Supporting the Norwegian government’s decision, two former Norwegian prime ministers, Kjell Magne Bondevik and Thorbjørn Jagland, said in November 2021 that doublethink where nuclear weapons are deemed ‘unwanted’ and ‘indispensable‘ at the same time is causing the stalemate in nuclear disarmament. They argued: ‘We can and should start the work to reduce the value ascribed to nuclear weapons and instead stigmatize them, also while allied states still possess them,’ advising NATO to open ‘discussion on whether nuclear deterrence creates more risk than security, if the alliance is really doing all in its power to enable negotiations on disarmament, and how the TPNW can be integrated in NATO’s disarmament strategy.’
It can be expected that several non-nuclear-armed members of NATO will grow increasingly uncomfortable with the fact that the real reason for their nuclear-armed allies’ resistance to the TPNW is that it is making the dissonance between a continuing commitment to nuclear deterrence on the one hand, and a commitment to nuclear disarmament on the other, untenable.

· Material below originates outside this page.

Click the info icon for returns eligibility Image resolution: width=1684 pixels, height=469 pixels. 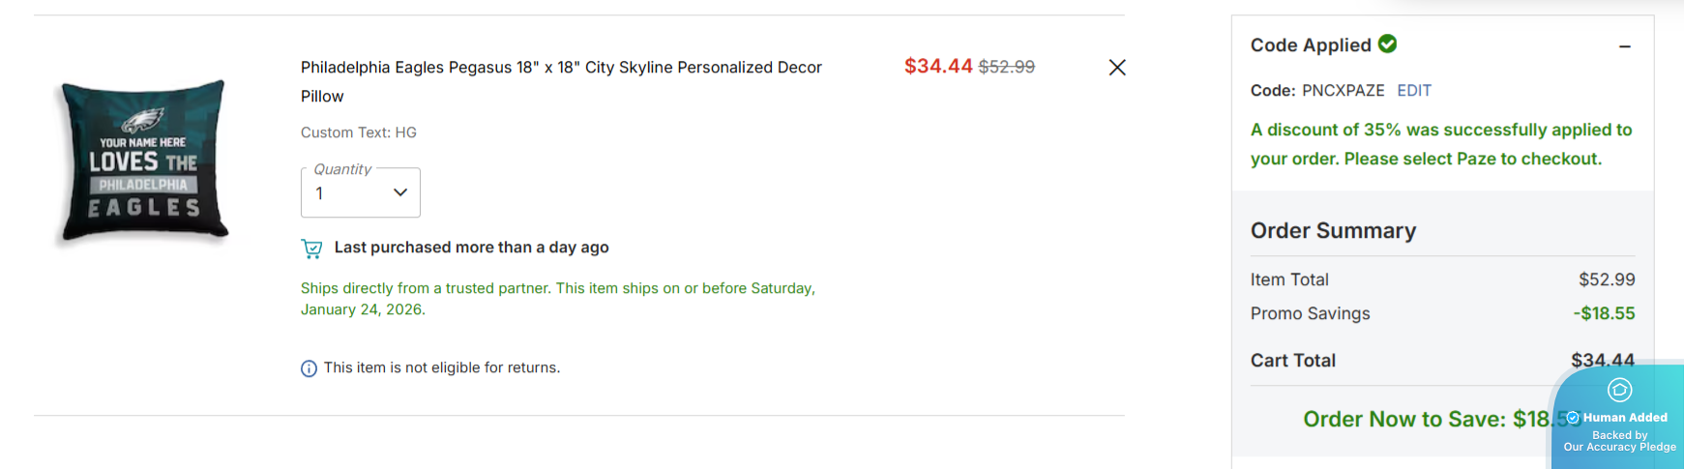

In sum, the TPNW gained in relevance for the global politics of nuclear weapons in 2021, despite ongoing resistance to the Treaty and the possibilities for nuclear disarmament that it represents. More broadly, the TPNW stands as a multilateral response to a systemic existential danger. It confronts powerful structures that support a dangerous and unsustainable status quo, paralleling the movement to mitigate the global ecological crises of climate heating, collapsing biodiversity, and widespread chemical pollution forcefully highlighted at the UN Climate Change Conference (COP26) in Glasgow in November 2021.22 Both of these global initiatives ultimately seek a fundamental reconception of how powerful and adversarial states relate to each other on questions of military and ecological violence and the necessity (still) of shifting how we think about security from the state to the human community and the planet we all inhabit.